Required actions ->
(a) Drawing on the passage on study measures, explain why the researchers kept the collective self-esteem measure despite its internal consistency. Answer in one to three sentences.
(b) Answer the following from the passage on study measures:
(i) How many items made up the identification measure from Leach and colleagues?
(ii) What did the 1-item measure assess?
(iii) What was the alpha of the collective self-esteem measure?

Source text ->
We checked if participants perceived the narratives as positive in the positive history condition, and negative in the negative history condition. Participants were asked the extent to which they agreed if “these aspects/details of African history are positive/negative” (depending on history condition).
A 1-item measure assessed how new the details of the historical representations were to participants. The item was: ‘These aspects/details of African history are new to me’.
Mediating variables: Perceptions of African identity.
Group level self-definition and self-investment. The 14-item measure (α = .89) of identification from Leach and colleagues  was used to assess participants’ African identification. For self-definition, there were four items (α = .85; e.g., ‘I have a lot in common with the average African person’) and for self-investment, there were 10 items (α = .86; e.g., ‘I feel a bond with Africans’).
Collective self-esteem. The 16-item measure (α = .60) from Luhtanen and Crocker  was used to assess participants’ collective self-esteem (e.g., ‘I am a worthy member of my race’). We realised that the internal consistency of this measure was low, but we still decided to proceed with it as a measure because it is a measure which has been widely validated in the literature. This rationale goes for all standardised measures (i.e., measures that have been previously used in the literature) in Study 1 which had α < .70.

Data section ->

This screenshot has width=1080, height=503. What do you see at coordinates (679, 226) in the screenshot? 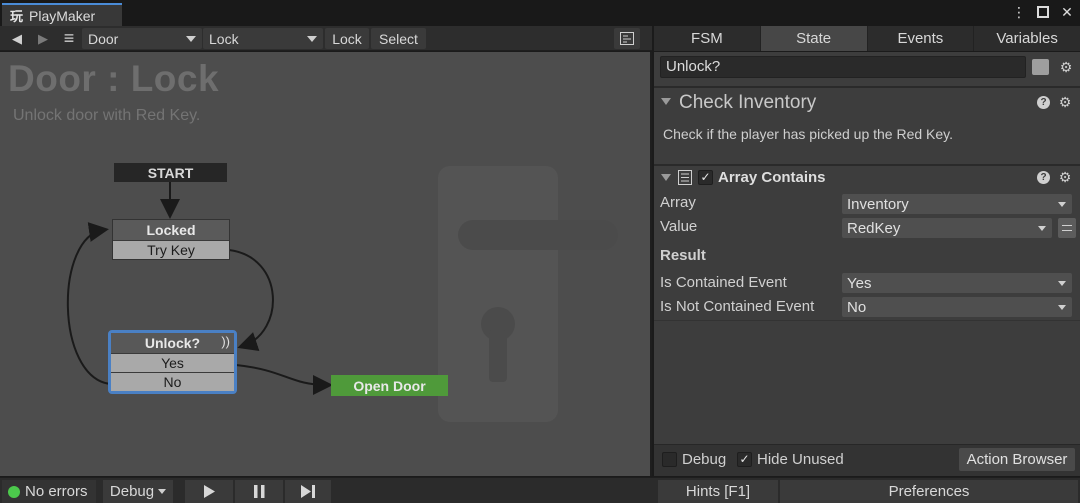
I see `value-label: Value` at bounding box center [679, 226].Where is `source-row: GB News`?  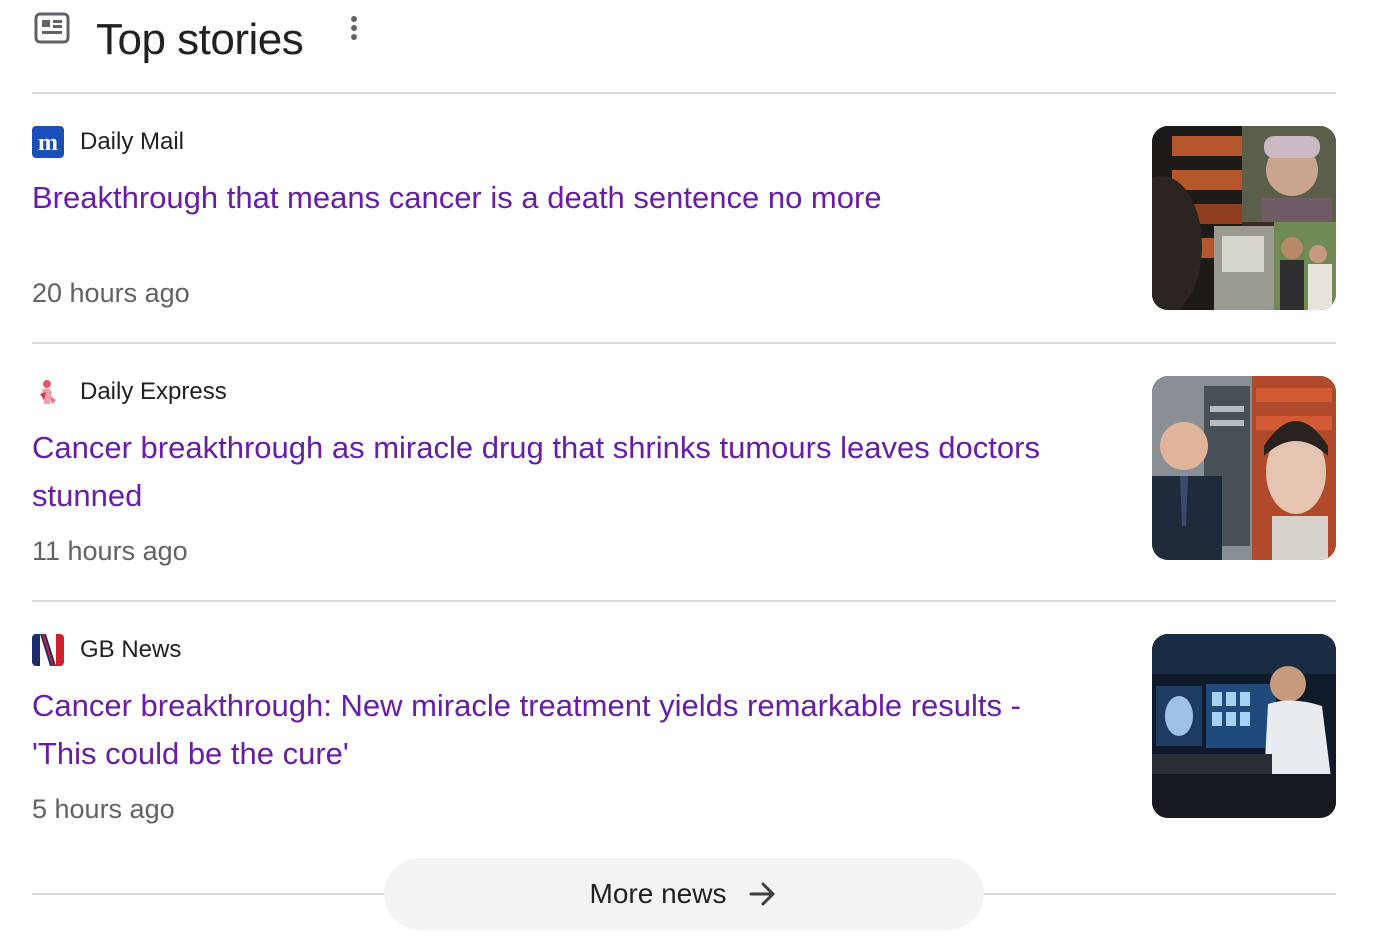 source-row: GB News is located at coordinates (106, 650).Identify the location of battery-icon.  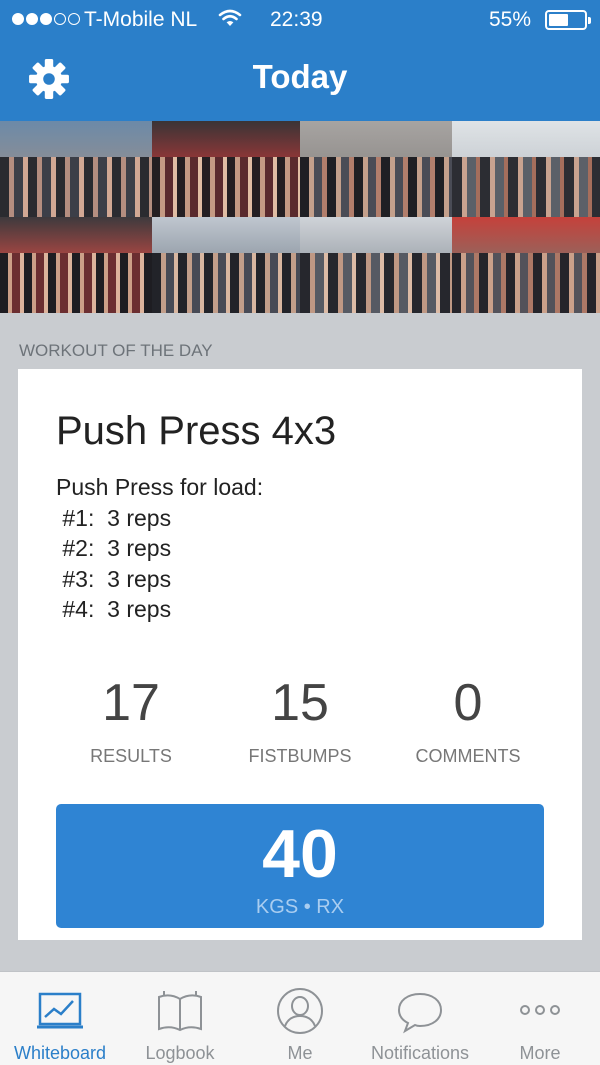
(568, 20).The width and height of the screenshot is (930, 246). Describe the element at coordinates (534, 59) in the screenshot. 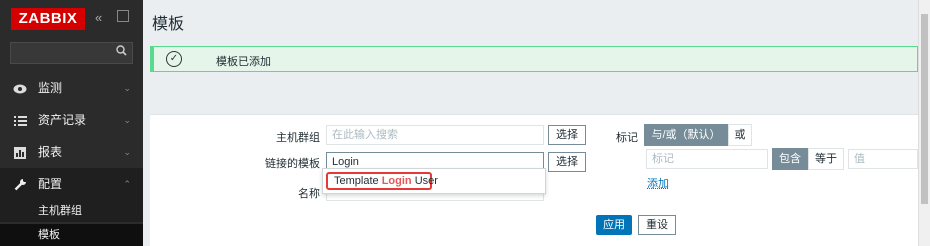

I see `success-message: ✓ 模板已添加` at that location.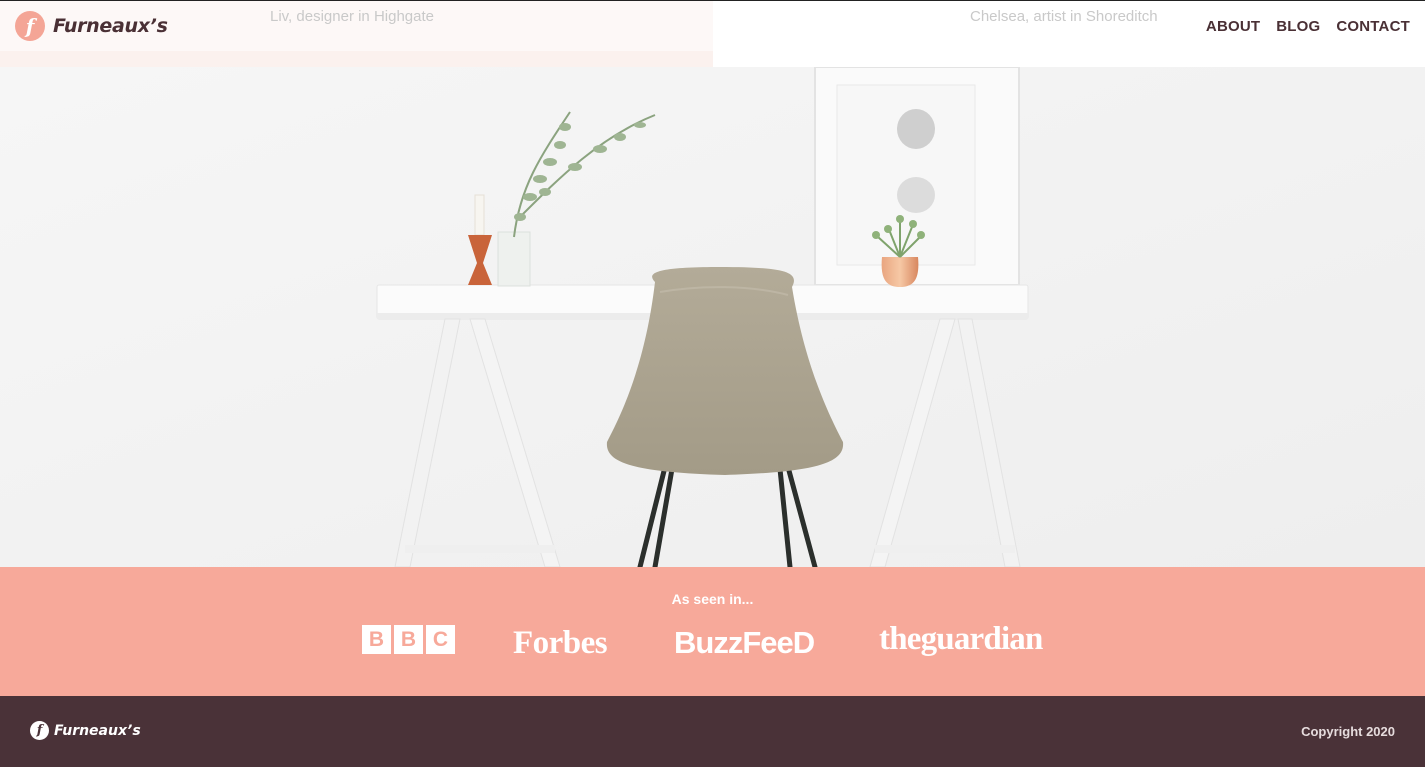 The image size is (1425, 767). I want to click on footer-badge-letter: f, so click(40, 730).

Answers for the tasks ->
(a) The researchers kept the collective self-esteem measure despite its low internal consistency (α = .60) because it has been widely validated in the literature. The same reasoning applied to every standardized measure in Study 1 with α below .70.

(b)
(i) 14 items.
(ii) It assessed how new the details of the historical representations were to participants.
(iii) α = .60.